Her 1946 novel Janey Jeems, which features an African American protagonist, was reportedly inspired by two black women whom she employed as domestic workers. Her 1948 novel Hearthstones tells the story of a Confederate Army deserter, his family, and their descendants in the Roanoke region of Virginia.

In 1961, Harris served as president of the North Carolina Literary and Historical Association.

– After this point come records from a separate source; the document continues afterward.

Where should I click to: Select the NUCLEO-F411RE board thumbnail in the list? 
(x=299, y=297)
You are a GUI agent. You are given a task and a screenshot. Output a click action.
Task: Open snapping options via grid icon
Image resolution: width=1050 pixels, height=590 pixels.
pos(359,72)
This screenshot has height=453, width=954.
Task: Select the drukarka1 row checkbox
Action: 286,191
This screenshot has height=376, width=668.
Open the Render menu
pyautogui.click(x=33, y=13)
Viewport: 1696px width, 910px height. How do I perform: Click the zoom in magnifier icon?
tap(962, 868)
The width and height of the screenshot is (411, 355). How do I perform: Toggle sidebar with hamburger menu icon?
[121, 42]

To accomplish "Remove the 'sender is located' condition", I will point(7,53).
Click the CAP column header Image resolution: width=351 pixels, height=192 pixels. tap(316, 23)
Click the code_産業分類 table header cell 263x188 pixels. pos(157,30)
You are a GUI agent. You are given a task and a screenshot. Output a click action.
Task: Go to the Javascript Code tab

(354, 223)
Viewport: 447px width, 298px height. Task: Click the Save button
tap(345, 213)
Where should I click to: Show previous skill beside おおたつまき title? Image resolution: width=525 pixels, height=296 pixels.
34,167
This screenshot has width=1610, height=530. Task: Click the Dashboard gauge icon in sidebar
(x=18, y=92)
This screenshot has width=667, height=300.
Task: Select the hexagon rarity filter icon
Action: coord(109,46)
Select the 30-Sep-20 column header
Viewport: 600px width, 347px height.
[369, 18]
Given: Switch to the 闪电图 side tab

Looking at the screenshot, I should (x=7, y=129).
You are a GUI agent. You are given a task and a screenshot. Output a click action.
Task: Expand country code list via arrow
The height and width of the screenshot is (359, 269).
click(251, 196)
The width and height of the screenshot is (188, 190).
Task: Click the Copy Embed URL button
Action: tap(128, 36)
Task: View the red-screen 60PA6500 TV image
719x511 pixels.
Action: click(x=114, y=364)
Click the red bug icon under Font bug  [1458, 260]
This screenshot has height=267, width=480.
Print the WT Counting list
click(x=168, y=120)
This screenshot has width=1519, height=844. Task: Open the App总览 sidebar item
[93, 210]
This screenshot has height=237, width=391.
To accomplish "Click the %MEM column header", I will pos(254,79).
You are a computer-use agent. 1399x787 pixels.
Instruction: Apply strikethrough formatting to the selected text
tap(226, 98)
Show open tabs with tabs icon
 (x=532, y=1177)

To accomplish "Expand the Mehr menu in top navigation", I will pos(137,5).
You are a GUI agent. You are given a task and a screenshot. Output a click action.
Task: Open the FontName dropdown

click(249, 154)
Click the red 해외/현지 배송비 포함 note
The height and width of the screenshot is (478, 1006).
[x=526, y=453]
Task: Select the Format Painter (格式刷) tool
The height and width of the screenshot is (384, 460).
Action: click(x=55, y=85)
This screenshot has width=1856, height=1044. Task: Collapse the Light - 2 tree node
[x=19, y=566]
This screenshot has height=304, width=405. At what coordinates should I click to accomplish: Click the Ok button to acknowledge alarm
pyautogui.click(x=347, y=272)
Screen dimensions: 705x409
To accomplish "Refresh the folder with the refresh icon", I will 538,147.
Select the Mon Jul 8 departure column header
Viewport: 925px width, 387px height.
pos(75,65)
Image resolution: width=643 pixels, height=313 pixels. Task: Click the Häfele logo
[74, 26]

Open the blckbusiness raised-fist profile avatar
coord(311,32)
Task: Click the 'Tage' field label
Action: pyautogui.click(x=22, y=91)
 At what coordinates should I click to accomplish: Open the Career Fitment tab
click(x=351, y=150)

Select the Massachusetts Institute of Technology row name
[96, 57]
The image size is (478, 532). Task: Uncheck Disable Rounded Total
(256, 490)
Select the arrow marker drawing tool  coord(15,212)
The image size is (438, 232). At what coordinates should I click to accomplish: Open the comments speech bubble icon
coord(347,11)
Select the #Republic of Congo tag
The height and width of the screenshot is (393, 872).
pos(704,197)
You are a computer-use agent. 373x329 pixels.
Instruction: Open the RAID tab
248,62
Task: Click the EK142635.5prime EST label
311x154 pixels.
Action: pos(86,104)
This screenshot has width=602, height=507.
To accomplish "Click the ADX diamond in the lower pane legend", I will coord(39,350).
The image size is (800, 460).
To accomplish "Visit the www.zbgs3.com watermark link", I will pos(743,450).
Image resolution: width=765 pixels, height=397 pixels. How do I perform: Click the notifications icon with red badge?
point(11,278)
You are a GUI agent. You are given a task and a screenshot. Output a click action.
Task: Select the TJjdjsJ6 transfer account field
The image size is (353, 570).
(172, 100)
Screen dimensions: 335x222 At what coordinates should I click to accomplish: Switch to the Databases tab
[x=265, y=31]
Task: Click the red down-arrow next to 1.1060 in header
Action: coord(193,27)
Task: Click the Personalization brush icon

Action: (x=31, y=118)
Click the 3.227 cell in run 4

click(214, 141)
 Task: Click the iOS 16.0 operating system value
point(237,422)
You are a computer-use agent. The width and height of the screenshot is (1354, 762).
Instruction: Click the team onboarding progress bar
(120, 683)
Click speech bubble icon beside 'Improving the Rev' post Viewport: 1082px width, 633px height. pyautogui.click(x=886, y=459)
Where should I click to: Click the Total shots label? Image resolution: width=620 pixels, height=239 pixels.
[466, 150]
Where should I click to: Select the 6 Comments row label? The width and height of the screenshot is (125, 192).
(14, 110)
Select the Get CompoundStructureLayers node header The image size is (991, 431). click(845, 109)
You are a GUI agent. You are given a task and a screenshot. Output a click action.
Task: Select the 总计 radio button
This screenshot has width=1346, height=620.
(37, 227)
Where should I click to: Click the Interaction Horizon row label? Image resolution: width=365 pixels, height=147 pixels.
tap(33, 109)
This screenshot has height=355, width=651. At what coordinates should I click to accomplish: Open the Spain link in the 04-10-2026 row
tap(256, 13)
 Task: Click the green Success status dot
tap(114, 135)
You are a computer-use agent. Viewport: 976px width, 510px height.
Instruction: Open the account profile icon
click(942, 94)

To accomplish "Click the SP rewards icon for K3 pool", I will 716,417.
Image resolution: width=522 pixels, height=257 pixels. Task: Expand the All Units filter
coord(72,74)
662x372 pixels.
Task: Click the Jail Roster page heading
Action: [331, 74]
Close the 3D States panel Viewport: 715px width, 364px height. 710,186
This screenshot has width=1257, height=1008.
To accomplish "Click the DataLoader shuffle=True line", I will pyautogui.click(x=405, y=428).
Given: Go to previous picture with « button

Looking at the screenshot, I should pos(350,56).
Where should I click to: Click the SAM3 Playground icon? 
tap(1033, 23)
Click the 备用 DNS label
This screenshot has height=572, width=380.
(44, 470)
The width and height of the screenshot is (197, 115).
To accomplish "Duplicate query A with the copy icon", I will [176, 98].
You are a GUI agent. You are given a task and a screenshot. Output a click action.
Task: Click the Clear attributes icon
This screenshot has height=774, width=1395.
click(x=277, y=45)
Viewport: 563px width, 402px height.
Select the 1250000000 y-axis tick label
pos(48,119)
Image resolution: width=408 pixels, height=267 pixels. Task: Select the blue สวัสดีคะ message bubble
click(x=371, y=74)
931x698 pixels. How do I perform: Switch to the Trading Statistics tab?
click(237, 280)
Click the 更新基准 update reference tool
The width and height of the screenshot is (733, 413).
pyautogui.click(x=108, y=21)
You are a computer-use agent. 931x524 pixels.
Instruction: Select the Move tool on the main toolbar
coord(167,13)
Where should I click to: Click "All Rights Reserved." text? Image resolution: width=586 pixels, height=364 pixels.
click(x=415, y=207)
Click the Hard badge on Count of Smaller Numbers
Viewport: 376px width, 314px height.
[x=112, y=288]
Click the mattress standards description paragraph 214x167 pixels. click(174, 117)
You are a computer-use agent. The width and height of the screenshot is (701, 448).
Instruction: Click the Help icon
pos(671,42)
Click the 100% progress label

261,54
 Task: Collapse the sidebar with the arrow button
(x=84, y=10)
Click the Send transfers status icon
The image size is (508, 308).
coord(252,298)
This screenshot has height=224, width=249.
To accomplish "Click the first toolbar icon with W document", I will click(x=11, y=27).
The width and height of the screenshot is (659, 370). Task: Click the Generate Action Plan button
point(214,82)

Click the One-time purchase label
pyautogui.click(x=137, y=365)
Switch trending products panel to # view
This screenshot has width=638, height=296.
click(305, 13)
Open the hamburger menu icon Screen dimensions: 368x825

Beginning in 1963, she taught creative writing at Chowan College.

=== Bibliography ===
- Purslane (1939)
- Folks Plays of Eastern Carolina (1940)
- Portulaca (1941)
- Sweet Beulah Land (1943)
- Sage Quarter (1945)
- Janey Jeems (1946)
- Hearthstones (1948)
- Wild Cherry Tree Road (1951)
- Southern Home Remedies (1968)
- Strange Things Happen (1971)

=== Awards and honors ===
In 1959, Harris received an honorary Doctor of Literature degree from Wake Forest University, and the following year, the University of North Carolina at Greensboro also presented her with an honorary doctorate. Harris was given a North Carolina Award during 1966.

Harris posthumously received a Brown-Hudson Folklore Award from the North Carolina Folklore Society for Southern Home Remedies (1968) and Strange Things Happen (1971). She joined the North Carolina Literary Hall of Fame in 1996.

== Private life ==
Harris married Herbert Kavanaugh Harris, a Seabord, North Carolina farmer, in May 1926. Herbert Harris died on July 13, 1950, at the age of 66. During their marriage, Herbert reportedly controlled all of the profits Bernice earned through the sale of her books, leaving little to his wife after his death. However, reviews of Harris' books published after Herbert's death describe the marriage as "happy."

Harris was a member of the Democratic Party.

== Death and legacy ==
Harris died in Durham, North Carolina on September 13, 1973, at the age of 81.

On June 26, 1976, the Roanoke-Chowan Group established the Bernice Kelly Harris Memorial Scholarship in English and creative writing at Chowan College.

The public exhibited a renewed interest in Harris' work in the early 2000s, with Valerie Raleigh Yow publishing a biography of Harris, titled Bernice Kelly Harris: A Good Life Writing, with Louisiana State University Press in 2000.